▸ WHAT THE TASK ASKS
Copy nothing but the lines below running from the line containing "Click the 'Click" through the line containing "the favicon.ico file", both end lines included.

▸ RECORDS FOR THIS TASK
----
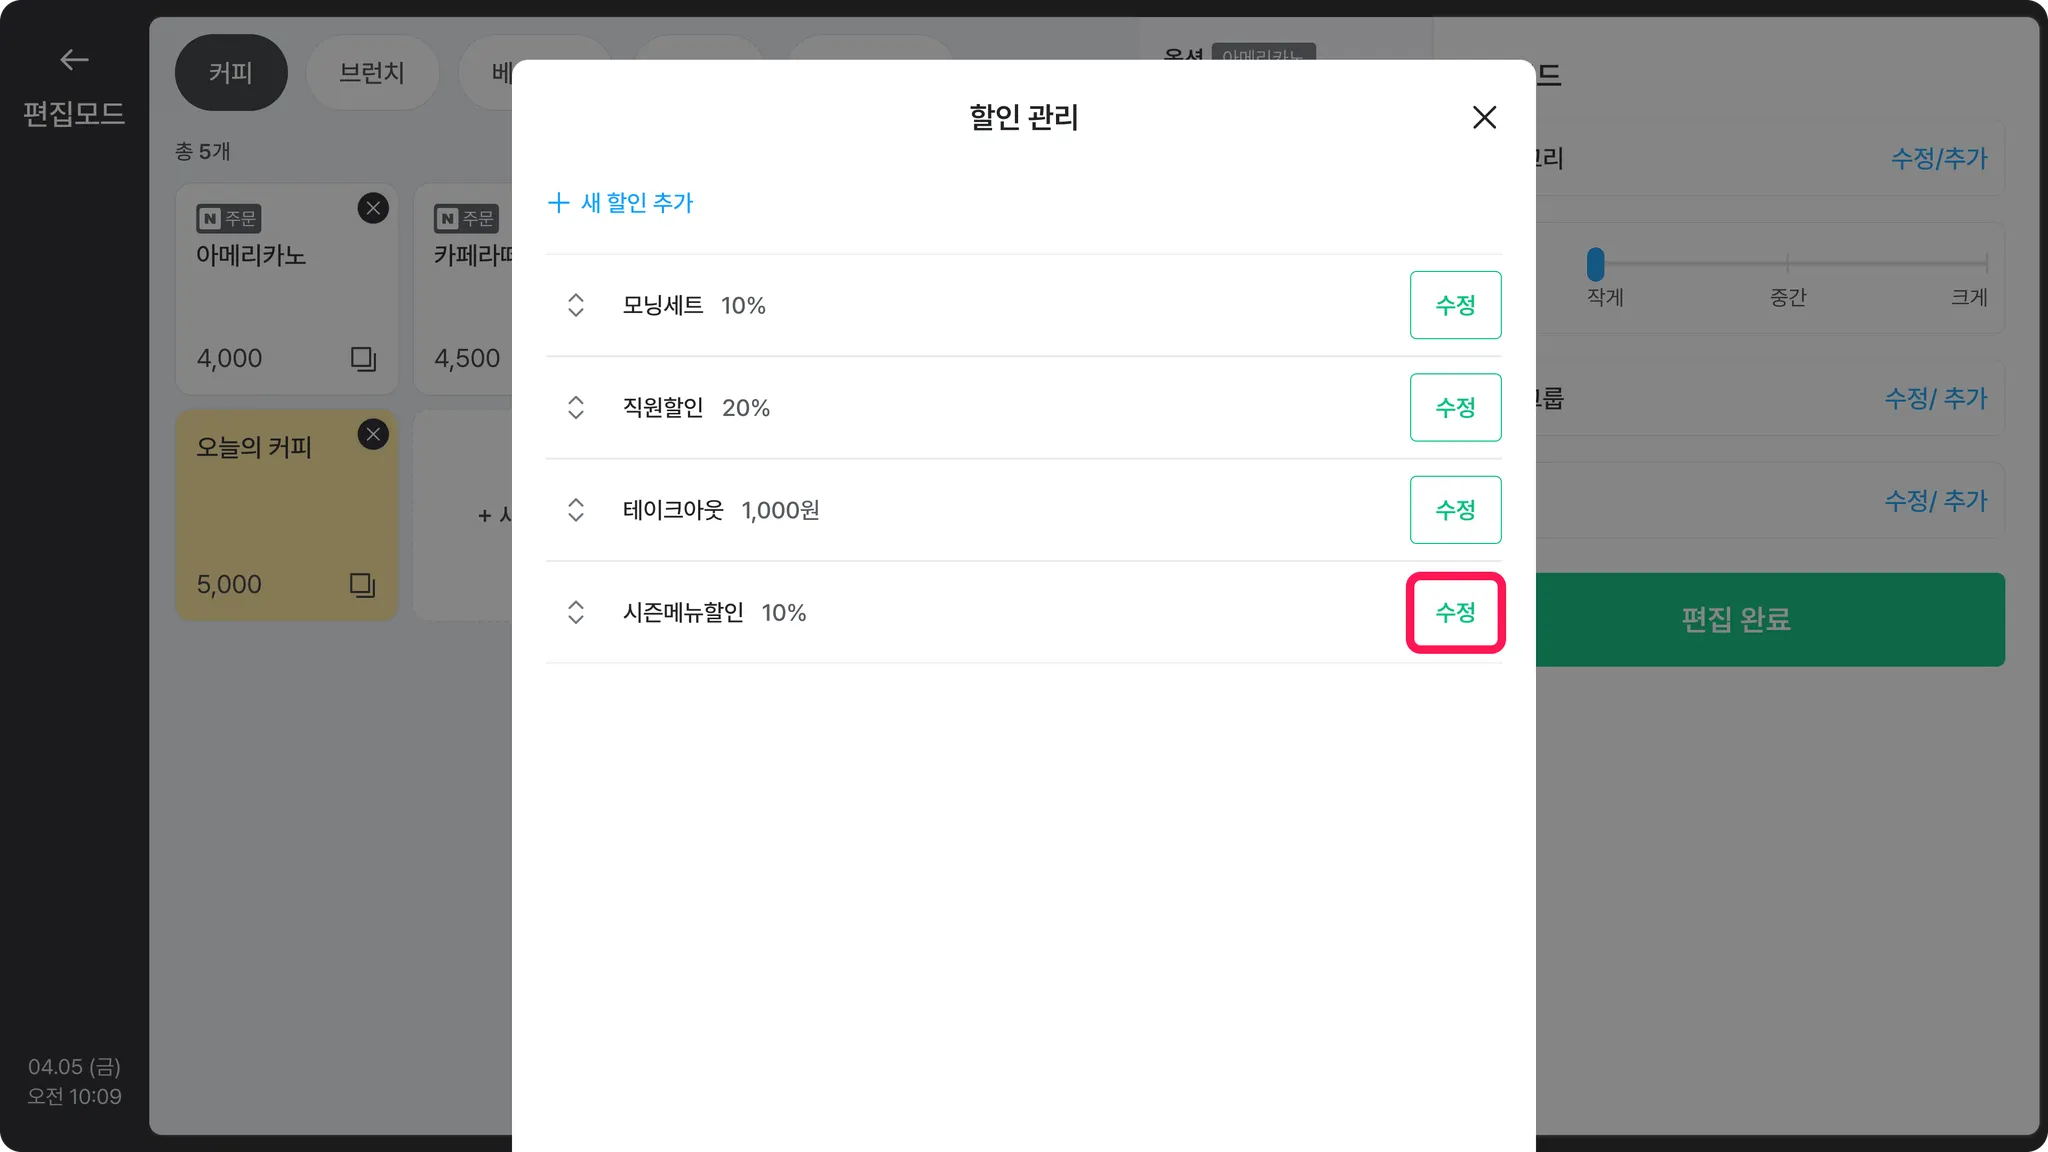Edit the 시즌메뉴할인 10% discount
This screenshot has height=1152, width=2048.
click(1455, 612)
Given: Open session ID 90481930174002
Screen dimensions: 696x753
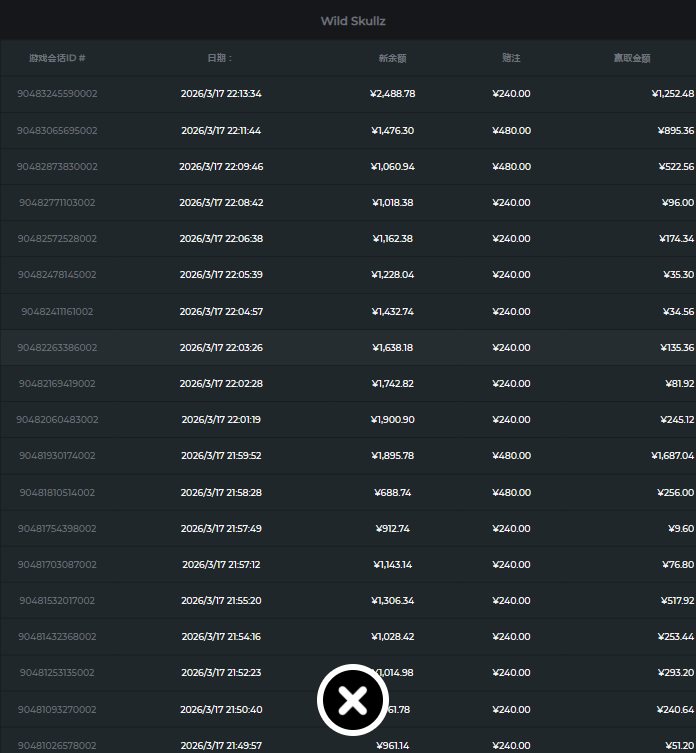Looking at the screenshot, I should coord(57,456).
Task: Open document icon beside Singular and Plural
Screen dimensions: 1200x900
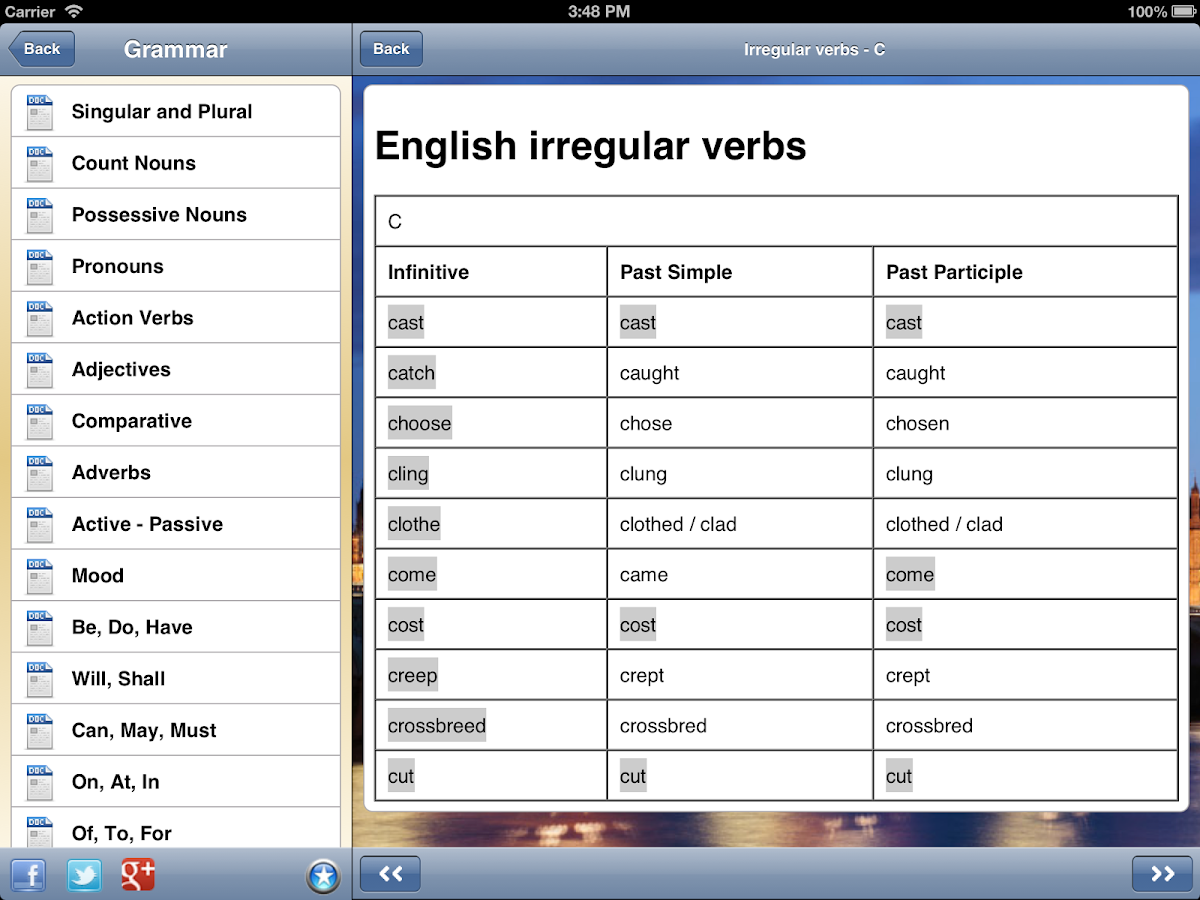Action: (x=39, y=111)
----
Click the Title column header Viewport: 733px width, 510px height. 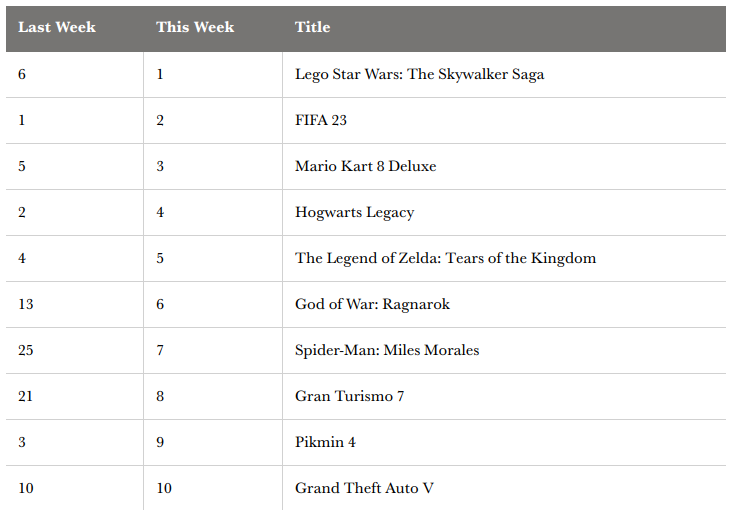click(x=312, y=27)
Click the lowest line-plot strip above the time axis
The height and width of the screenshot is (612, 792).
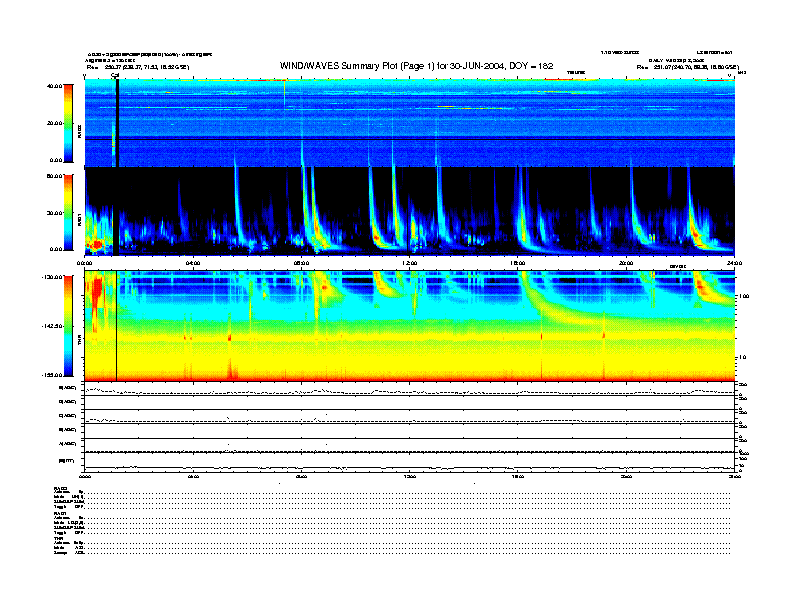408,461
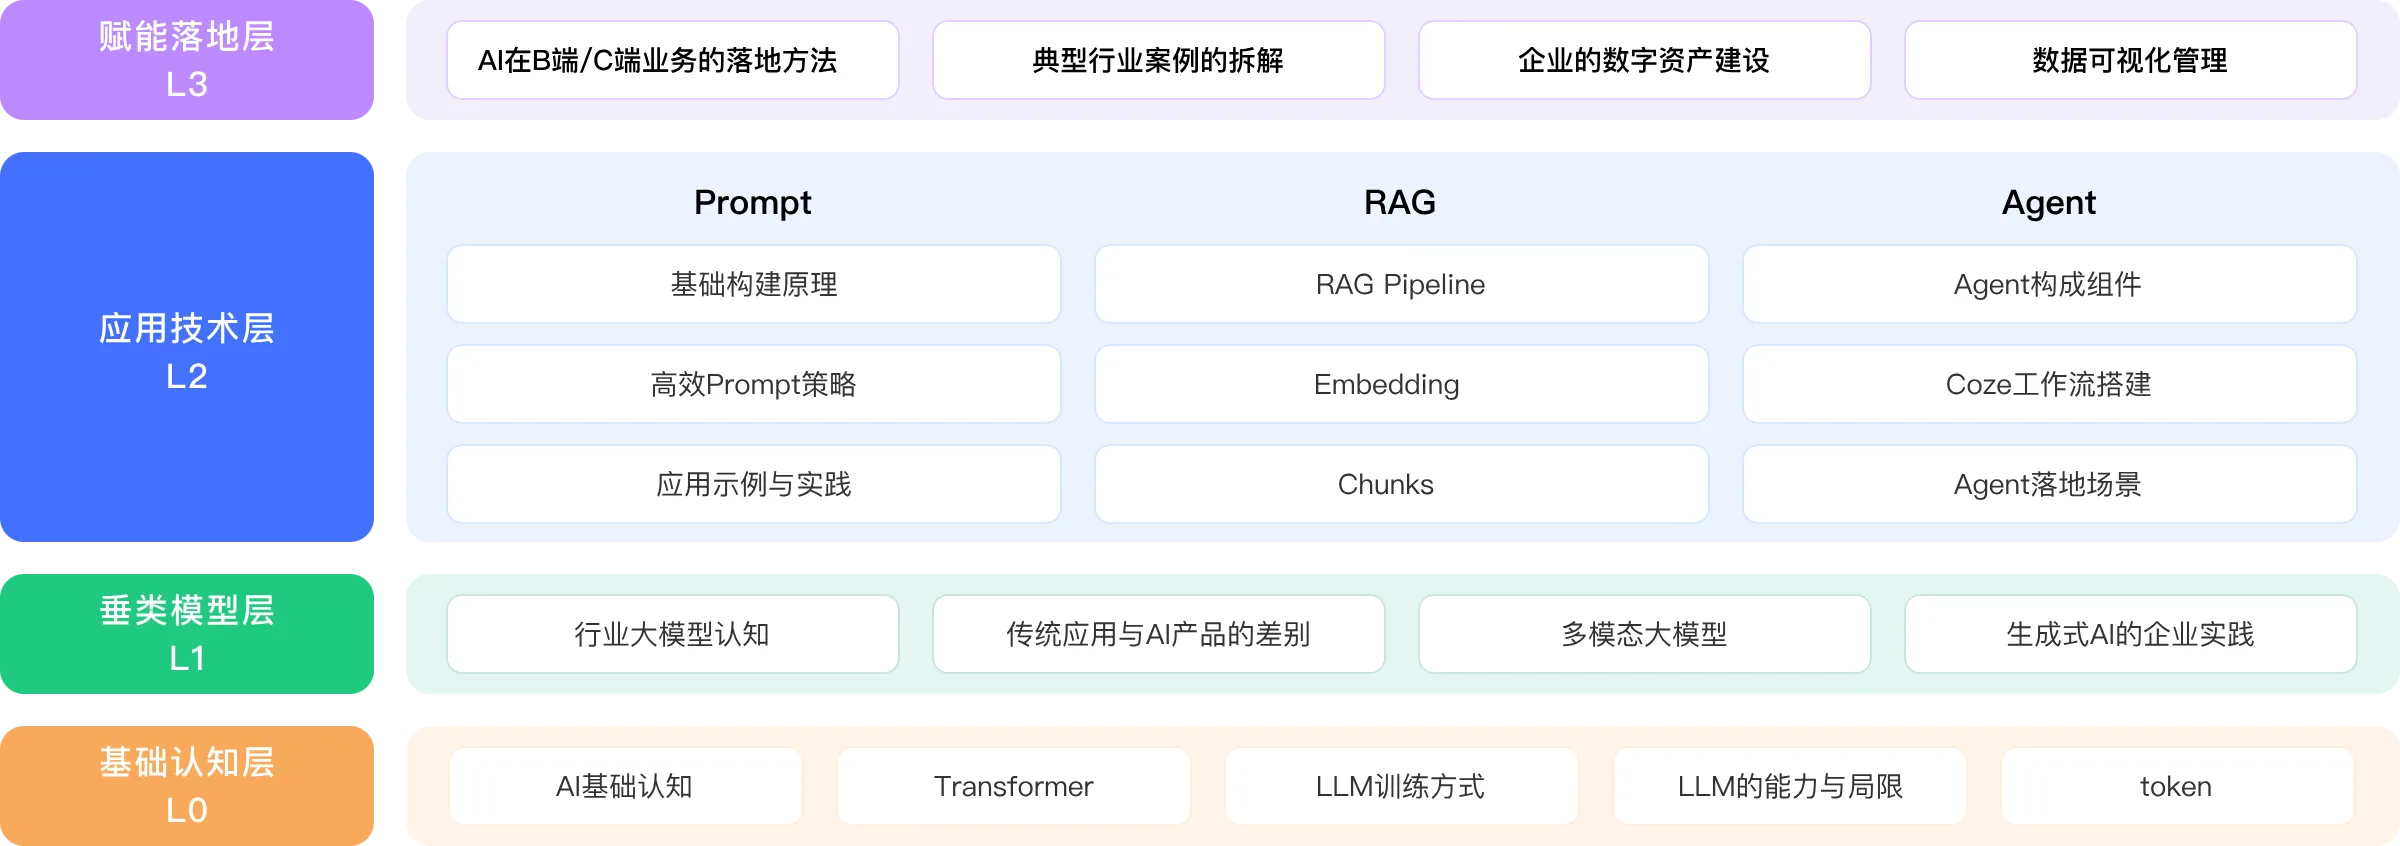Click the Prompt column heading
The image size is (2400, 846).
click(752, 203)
----
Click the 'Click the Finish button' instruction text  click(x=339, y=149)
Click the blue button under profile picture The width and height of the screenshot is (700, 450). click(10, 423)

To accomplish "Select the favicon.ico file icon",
----
▸ RESULT
Click the 'Click the Finish button' instruction text  click(x=339, y=149)
Click the blue button under profile picture The width and height of the screenshot is (700, 450). click(10, 423)

To accomplish "Select the favicon.ico file icon",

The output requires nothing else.